──────── Record extracts

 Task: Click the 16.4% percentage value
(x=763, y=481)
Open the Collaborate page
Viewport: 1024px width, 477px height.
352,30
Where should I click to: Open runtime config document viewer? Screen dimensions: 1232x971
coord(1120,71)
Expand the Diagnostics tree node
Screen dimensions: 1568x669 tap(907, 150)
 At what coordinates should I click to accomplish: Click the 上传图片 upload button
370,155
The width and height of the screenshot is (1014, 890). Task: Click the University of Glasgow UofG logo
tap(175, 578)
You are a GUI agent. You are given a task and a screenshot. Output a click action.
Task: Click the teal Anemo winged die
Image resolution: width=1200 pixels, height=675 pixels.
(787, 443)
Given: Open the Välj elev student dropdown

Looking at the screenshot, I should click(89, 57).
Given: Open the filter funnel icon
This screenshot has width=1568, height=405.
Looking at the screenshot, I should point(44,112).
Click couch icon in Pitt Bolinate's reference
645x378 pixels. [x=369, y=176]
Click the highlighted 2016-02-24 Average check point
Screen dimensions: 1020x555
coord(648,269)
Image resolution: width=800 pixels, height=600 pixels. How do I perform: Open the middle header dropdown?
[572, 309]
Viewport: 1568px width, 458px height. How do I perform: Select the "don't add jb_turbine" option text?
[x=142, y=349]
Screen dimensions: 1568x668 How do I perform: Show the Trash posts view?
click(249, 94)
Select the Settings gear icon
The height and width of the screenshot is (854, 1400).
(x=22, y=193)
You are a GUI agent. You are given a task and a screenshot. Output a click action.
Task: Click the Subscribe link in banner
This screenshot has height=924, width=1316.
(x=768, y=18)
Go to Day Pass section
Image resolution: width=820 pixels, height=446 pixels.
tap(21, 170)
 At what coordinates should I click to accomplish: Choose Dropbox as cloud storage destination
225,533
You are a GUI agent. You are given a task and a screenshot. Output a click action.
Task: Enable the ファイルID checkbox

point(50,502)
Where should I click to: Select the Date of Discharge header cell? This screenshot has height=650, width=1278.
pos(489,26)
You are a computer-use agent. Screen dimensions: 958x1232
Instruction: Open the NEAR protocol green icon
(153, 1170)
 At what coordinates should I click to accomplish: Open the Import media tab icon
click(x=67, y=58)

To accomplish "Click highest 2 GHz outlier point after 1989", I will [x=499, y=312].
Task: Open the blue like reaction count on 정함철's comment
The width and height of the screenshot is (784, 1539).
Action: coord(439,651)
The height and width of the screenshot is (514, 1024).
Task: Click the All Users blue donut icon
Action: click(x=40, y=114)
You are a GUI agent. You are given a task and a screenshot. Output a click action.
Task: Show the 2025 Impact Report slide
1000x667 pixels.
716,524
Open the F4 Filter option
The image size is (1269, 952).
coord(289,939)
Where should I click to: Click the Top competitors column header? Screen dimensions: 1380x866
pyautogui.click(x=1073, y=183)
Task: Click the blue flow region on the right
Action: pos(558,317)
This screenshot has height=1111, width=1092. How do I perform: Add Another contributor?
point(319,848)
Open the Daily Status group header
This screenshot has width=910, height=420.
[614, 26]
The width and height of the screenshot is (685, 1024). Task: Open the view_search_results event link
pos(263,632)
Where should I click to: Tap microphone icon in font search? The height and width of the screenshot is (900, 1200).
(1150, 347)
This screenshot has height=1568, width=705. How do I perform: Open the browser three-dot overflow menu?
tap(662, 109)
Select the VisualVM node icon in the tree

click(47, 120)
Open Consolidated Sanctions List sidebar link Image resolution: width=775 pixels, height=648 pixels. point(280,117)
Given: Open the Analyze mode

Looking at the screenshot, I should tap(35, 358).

────────────────

# Work to complete
Please reproduce the items above word for word, starting at the line that contains "Where should I click to: Click" and stopping after the final item.

# Finished answer
Where should I click to: Click the Top competitors column header? Screen dimensions: 1380x866
pyautogui.click(x=1073, y=183)
Task: Click the blue flow region on the right
Action: pos(558,317)
This screenshot has height=1111, width=1092. How do I perform: Add Another contributor?
point(319,848)
Open the Daily Status group header
This screenshot has width=910, height=420.
[614, 26]
The width and height of the screenshot is (685, 1024). Task: Open the view_search_results event link
pos(263,632)
Where should I click to: Tap microphone icon in font search? The height and width of the screenshot is (900, 1200).
(1150, 347)
This screenshot has height=1568, width=705. How do I perform: Open the browser three-dot overflow menu?
tap(662, 109)
Select the VisualVM node icon in the tree

click(47, 120)
Open Consolidated Sanctions List sidebar link Image resolution: width=775 pixels, height=648 pixels. point(280,117)
Given: Open the Analyze mode

Looking at the screenshot, I should tap(35, 358).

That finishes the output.